Rural counties have lost a smaller percentage of their jobs than the rest of the country since last September, as the Covid-19 epidemic has limited business activity. In fact, rural counties are slowly adding jobs as the country’s major metro areas continue to struggle.
(September is the latest month for which the BLS has county-level job reports.)
Rural counties lost a little over 4% of the jobs they had in September 2019. In contrast, the metropolitan counties that contain the urban centers of cities of a million or more people have lost nearly 8% of the jobs they had a year ago.
The nation as a whole lost 6.5% jobs over these 12 months.
The map above shows if counties gained or lost jobs between September 2019 and September of this year.
The country’s major cities lost hundreds of thousands of jobs.
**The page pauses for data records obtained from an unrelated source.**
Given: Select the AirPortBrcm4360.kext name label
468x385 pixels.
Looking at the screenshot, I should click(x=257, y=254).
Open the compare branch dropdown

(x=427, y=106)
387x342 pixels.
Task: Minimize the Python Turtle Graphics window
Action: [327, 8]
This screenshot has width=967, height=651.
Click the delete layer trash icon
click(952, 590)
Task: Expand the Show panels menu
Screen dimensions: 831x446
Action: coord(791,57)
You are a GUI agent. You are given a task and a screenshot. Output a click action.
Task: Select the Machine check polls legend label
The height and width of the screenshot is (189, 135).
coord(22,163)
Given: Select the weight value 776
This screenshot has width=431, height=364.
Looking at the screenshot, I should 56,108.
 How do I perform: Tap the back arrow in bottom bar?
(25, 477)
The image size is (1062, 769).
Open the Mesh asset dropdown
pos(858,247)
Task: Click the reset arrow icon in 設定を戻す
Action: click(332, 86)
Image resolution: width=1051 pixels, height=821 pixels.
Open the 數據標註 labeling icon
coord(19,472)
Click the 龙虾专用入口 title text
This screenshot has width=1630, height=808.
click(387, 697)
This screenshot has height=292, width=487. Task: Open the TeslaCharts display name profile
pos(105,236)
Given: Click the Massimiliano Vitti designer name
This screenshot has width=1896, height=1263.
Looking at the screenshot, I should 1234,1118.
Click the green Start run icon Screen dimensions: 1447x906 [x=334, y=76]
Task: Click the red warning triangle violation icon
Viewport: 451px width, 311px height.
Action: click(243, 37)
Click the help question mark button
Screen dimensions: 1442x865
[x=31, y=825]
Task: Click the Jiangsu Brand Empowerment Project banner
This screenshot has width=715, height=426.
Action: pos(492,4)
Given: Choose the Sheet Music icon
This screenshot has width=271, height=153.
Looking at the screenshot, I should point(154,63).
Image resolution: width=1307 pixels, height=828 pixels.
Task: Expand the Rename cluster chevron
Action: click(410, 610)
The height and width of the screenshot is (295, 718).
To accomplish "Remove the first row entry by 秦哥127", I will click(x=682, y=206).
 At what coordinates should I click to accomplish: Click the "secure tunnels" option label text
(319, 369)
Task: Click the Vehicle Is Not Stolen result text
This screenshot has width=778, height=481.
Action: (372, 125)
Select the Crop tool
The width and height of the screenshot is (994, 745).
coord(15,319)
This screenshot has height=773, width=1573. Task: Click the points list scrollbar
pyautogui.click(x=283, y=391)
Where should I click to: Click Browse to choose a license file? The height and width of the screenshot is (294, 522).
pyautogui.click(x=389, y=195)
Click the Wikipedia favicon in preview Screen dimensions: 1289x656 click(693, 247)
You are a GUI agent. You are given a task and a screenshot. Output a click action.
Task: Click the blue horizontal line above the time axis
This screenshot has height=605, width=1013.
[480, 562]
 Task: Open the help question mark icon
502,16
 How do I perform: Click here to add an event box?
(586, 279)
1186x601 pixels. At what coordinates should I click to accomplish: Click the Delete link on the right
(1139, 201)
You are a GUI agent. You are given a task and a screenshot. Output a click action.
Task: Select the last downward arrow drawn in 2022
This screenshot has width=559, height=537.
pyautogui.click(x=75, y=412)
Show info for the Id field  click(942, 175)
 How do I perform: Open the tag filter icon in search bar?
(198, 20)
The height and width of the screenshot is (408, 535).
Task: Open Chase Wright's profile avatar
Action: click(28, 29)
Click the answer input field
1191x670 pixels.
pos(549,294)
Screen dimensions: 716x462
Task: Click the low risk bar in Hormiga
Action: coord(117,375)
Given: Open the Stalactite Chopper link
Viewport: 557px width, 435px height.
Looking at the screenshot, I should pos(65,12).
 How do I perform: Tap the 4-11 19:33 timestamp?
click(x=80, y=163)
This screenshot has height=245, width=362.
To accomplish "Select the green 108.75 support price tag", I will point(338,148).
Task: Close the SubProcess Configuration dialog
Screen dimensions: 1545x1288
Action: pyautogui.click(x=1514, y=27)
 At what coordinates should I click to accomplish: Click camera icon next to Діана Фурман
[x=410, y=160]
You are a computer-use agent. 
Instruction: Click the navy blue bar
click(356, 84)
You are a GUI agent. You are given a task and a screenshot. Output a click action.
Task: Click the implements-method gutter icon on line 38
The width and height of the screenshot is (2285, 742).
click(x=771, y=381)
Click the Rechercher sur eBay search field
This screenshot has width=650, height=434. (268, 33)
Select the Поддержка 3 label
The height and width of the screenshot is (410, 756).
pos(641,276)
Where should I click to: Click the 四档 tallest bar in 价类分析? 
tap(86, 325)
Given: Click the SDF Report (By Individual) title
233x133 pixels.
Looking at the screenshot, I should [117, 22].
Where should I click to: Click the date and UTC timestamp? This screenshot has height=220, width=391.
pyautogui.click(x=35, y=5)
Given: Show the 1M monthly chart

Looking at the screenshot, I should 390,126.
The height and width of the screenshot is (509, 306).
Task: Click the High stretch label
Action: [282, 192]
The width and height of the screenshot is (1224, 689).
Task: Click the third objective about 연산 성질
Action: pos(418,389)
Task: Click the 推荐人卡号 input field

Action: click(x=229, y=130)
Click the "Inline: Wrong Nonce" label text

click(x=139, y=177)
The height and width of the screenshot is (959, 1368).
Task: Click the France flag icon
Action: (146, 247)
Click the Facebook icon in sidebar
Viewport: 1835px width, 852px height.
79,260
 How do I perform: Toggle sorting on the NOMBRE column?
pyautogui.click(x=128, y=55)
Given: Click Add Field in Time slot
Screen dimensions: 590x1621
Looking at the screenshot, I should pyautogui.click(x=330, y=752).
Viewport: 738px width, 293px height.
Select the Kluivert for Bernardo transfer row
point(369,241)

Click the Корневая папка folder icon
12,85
Los Angeles County, for example, has 822,000 fewer jobs this September than September of 2019. Cook County (Chicago) lost nearly 300,000 jobs. Kings, Queens and New York counties in New York City all lost more than 100,000 jobs.
The largest rural job losses were in Hawaii.
No county had extraordinary job gains, and the larger increases in employment were in smaller cities. For example, Lancaster County, Nebraska (Lincoln), added nearly 3,800 jobs in the last year, the most of any county in the country. Ouachita Parish, Louisiana (Monroe), was second at just over 3,100.
The largest gain in rural America was in Grand Traverse County, Michigan, which added just over 2,000 jobs.
A year ago, the unemployment rate in the major metro areas was slightly smaller than in rural counties – all at or below 3.5%.
This September, however, the unemployment rate in rural counties was 6%. In the central counties of the nation’s largest cities, the unemployment rate in September averaged 9.7%.